### Problem description
Read through the entries below and return each line with the word "agent".

========================

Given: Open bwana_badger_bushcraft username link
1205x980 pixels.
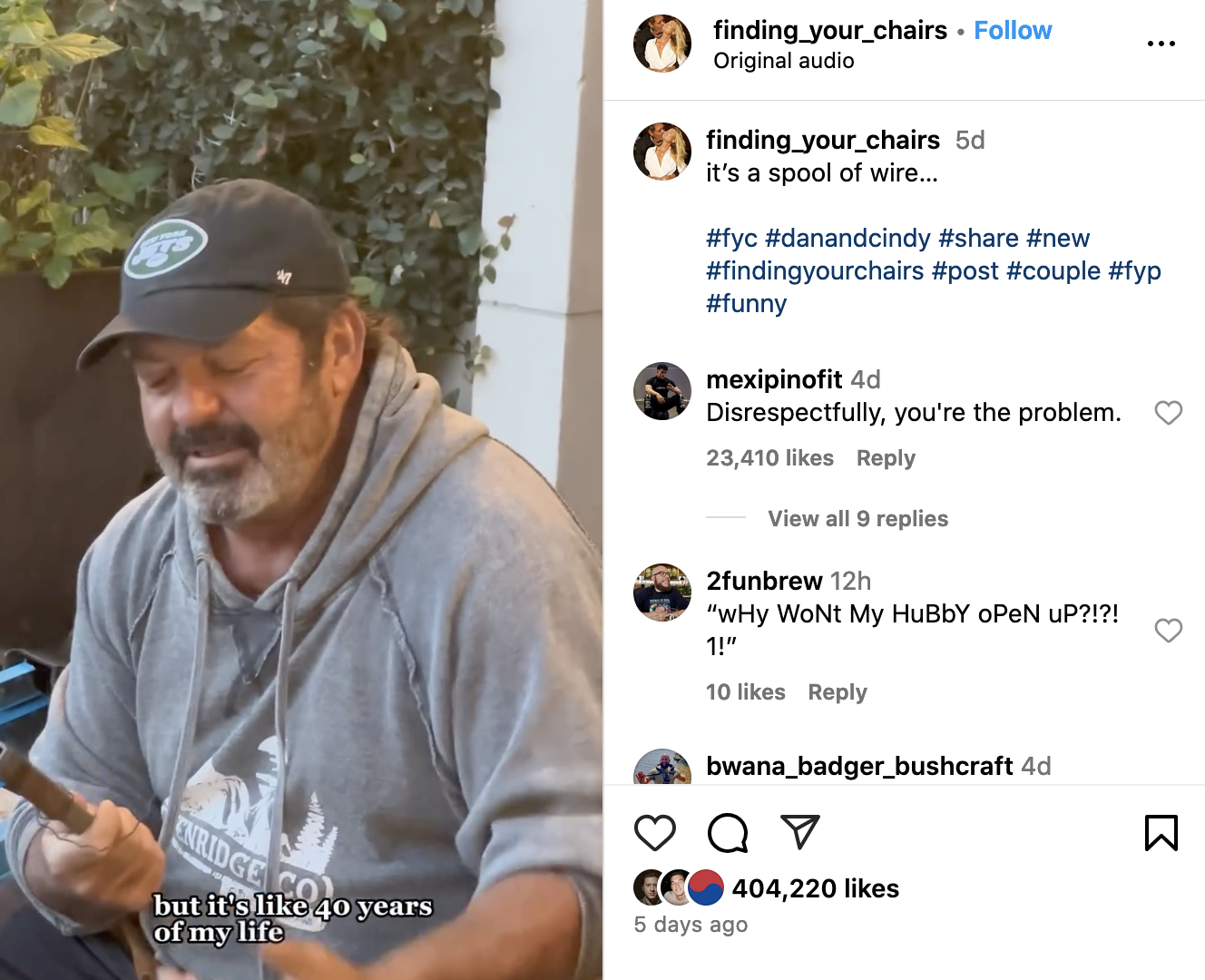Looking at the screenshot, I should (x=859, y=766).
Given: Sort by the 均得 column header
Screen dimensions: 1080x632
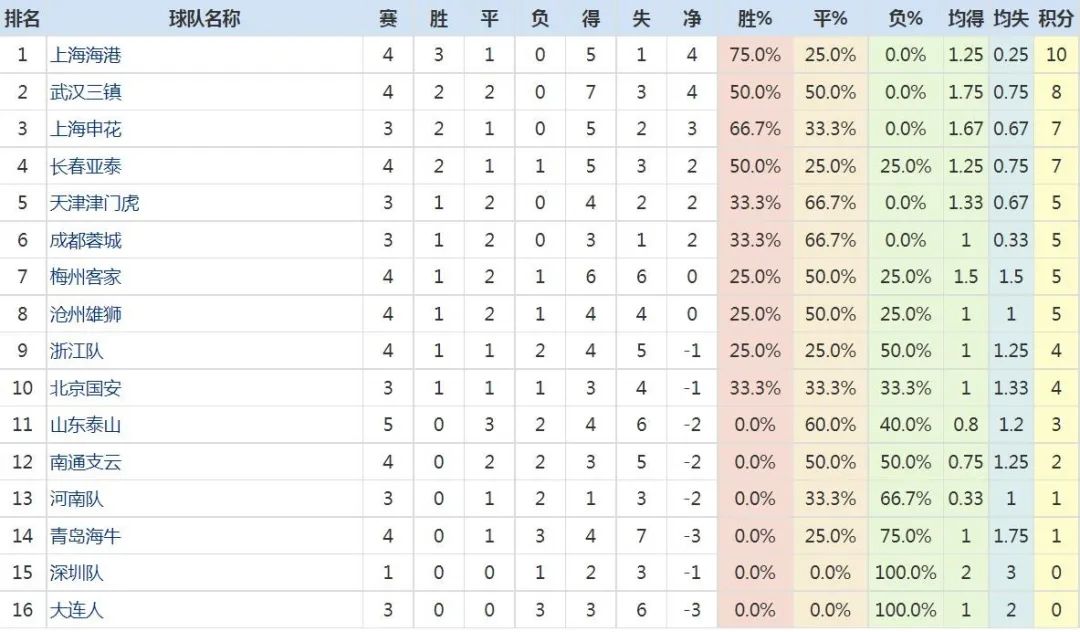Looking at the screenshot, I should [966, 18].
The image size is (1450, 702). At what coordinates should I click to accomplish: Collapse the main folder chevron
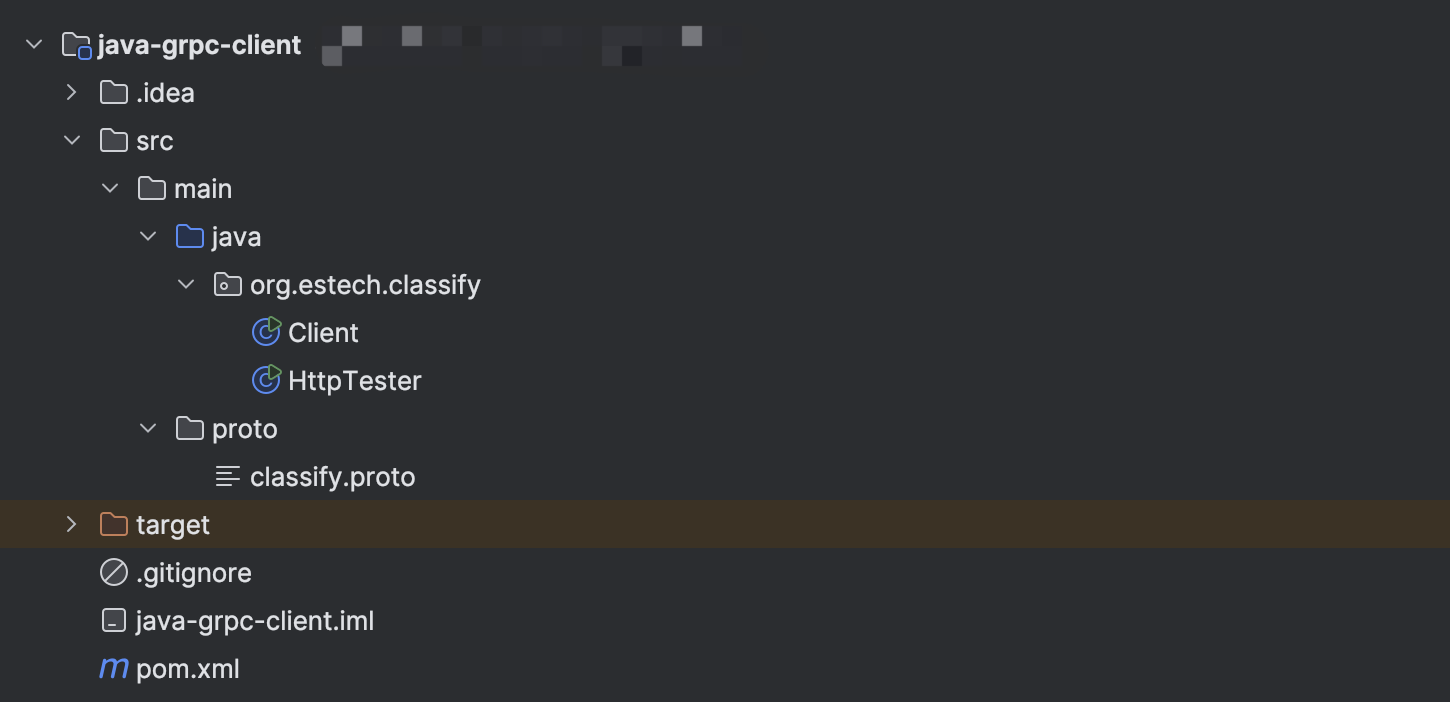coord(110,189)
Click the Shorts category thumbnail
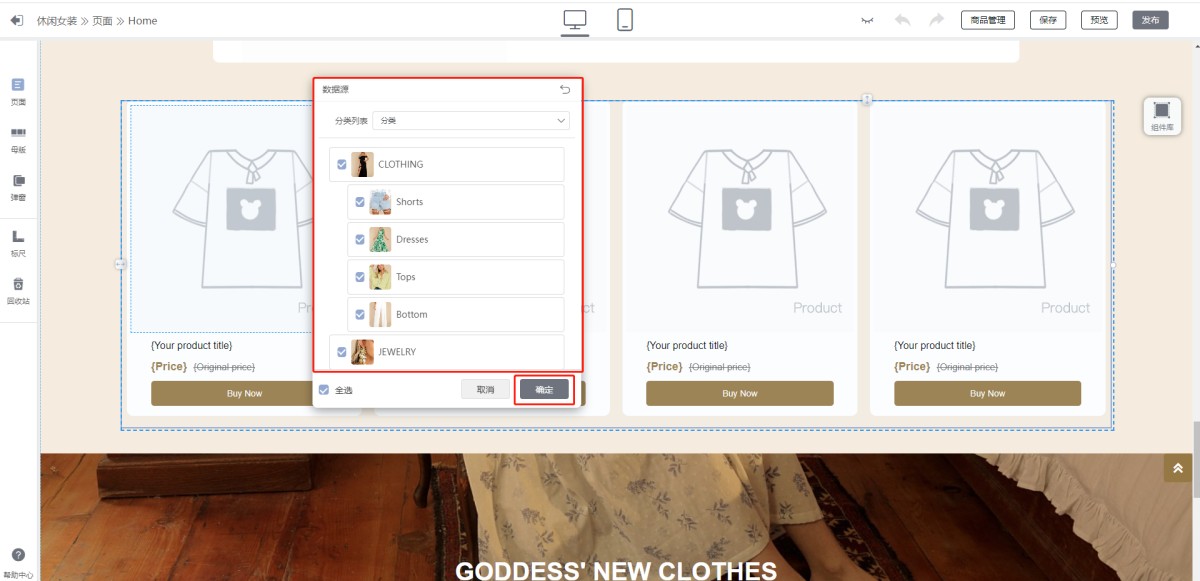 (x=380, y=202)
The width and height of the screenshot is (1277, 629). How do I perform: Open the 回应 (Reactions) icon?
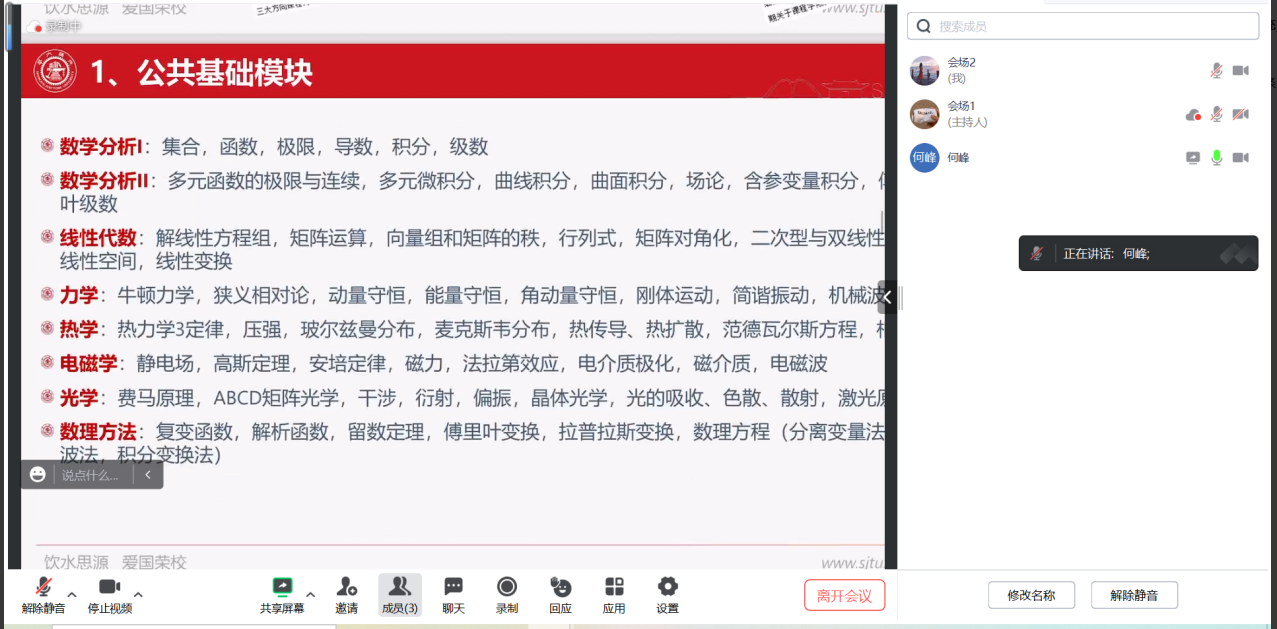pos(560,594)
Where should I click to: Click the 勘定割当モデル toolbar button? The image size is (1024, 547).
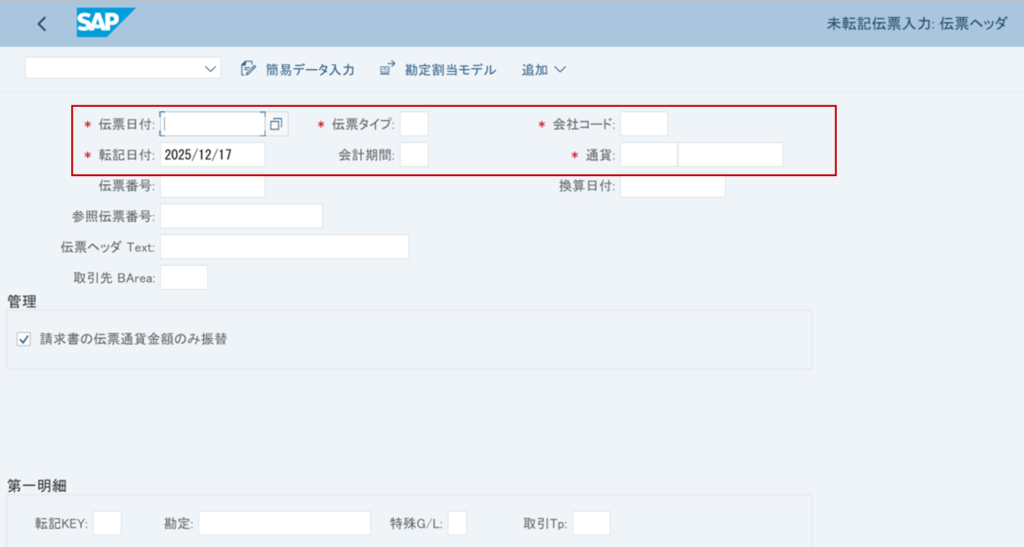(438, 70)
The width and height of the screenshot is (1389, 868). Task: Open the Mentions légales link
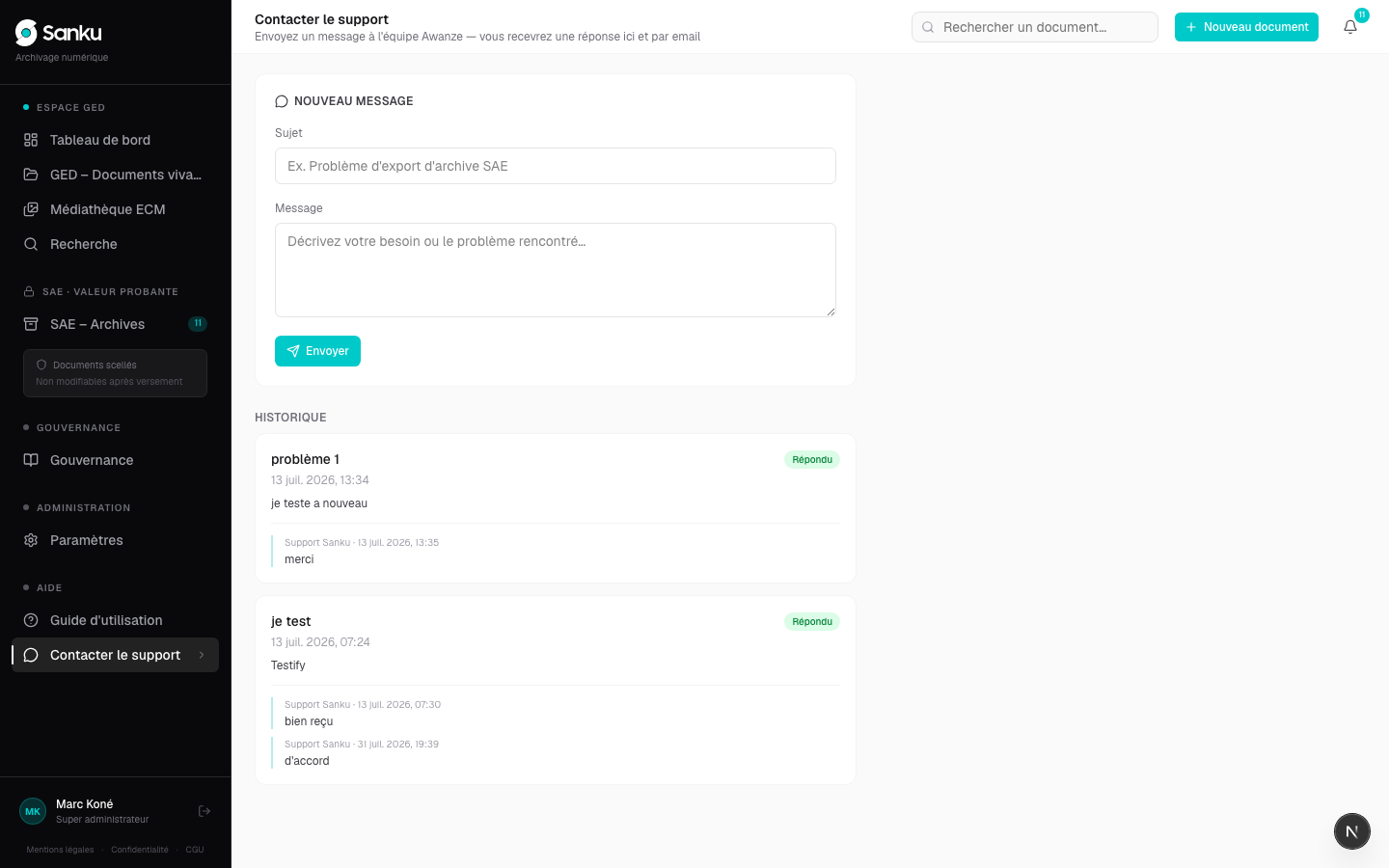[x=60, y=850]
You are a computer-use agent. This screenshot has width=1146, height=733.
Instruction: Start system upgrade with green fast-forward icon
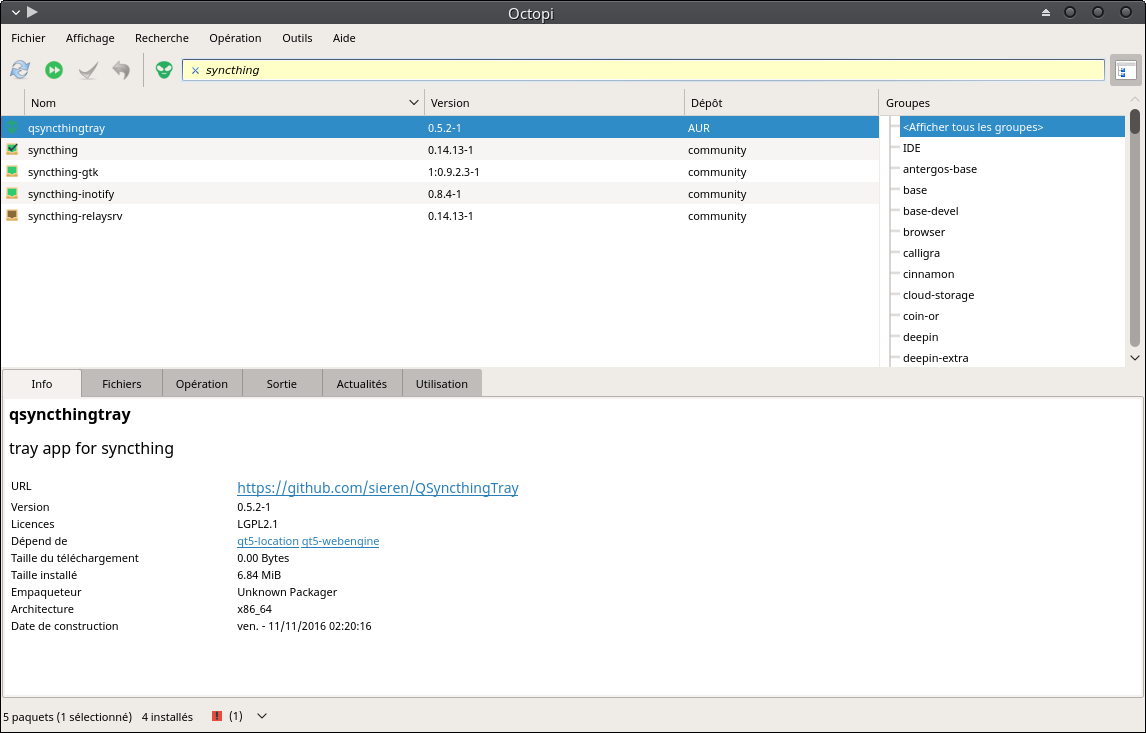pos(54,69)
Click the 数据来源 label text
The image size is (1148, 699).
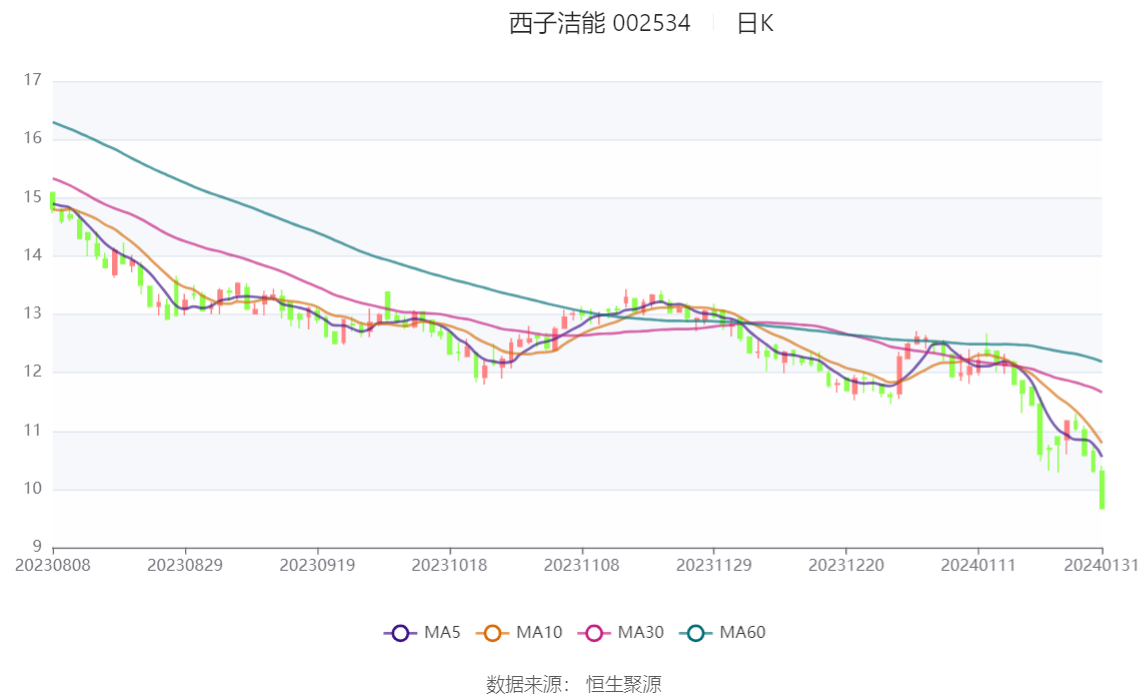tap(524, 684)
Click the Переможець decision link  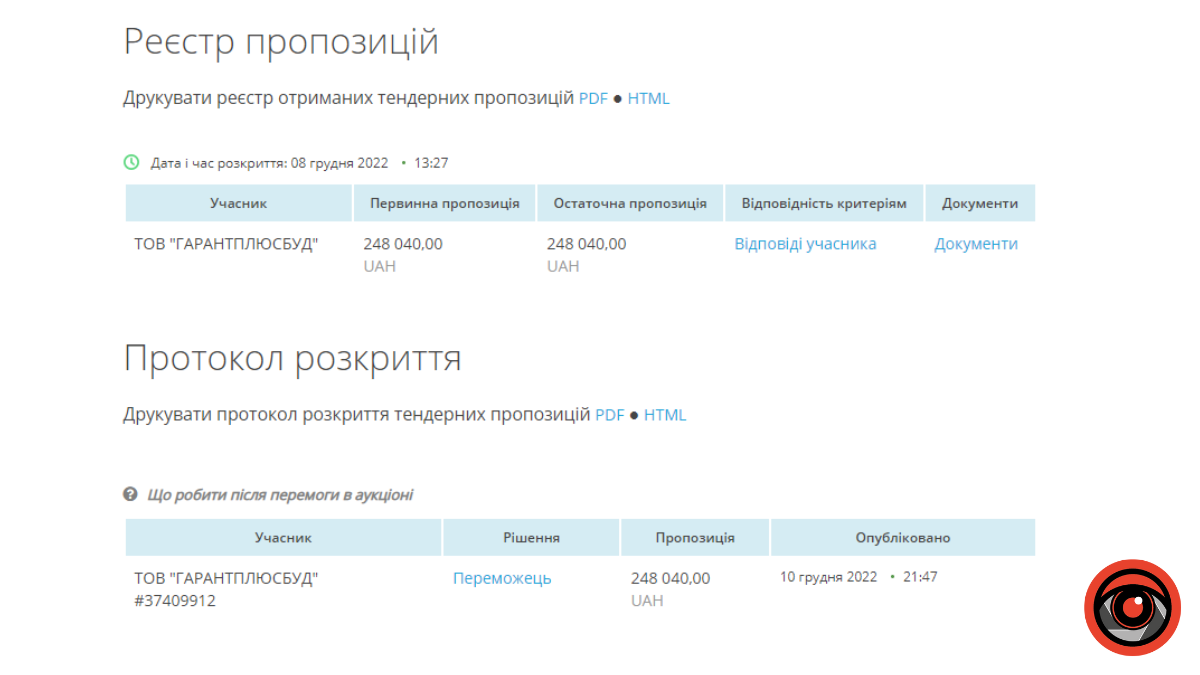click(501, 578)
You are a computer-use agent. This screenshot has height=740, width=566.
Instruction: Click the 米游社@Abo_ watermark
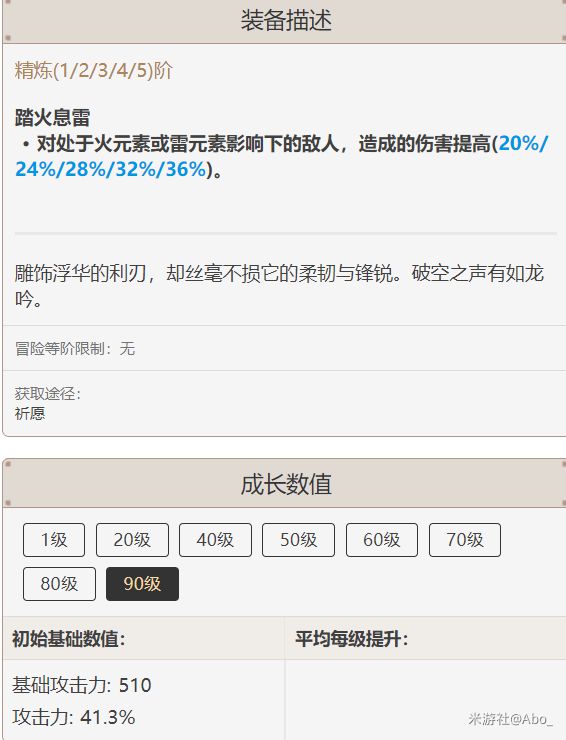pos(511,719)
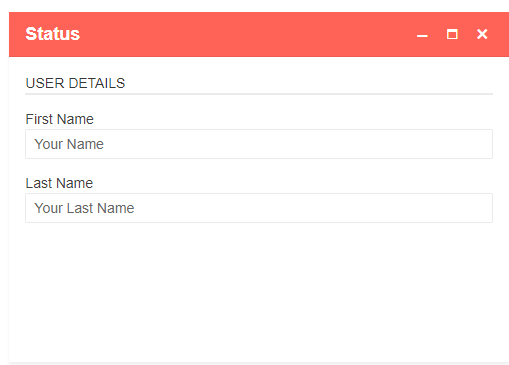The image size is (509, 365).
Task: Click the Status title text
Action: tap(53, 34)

========================

### Reply
You are a computer-use agent. This screenshot has width=1146, height=733.
You are a computer-use agent. This screenshot has height=740, width=566.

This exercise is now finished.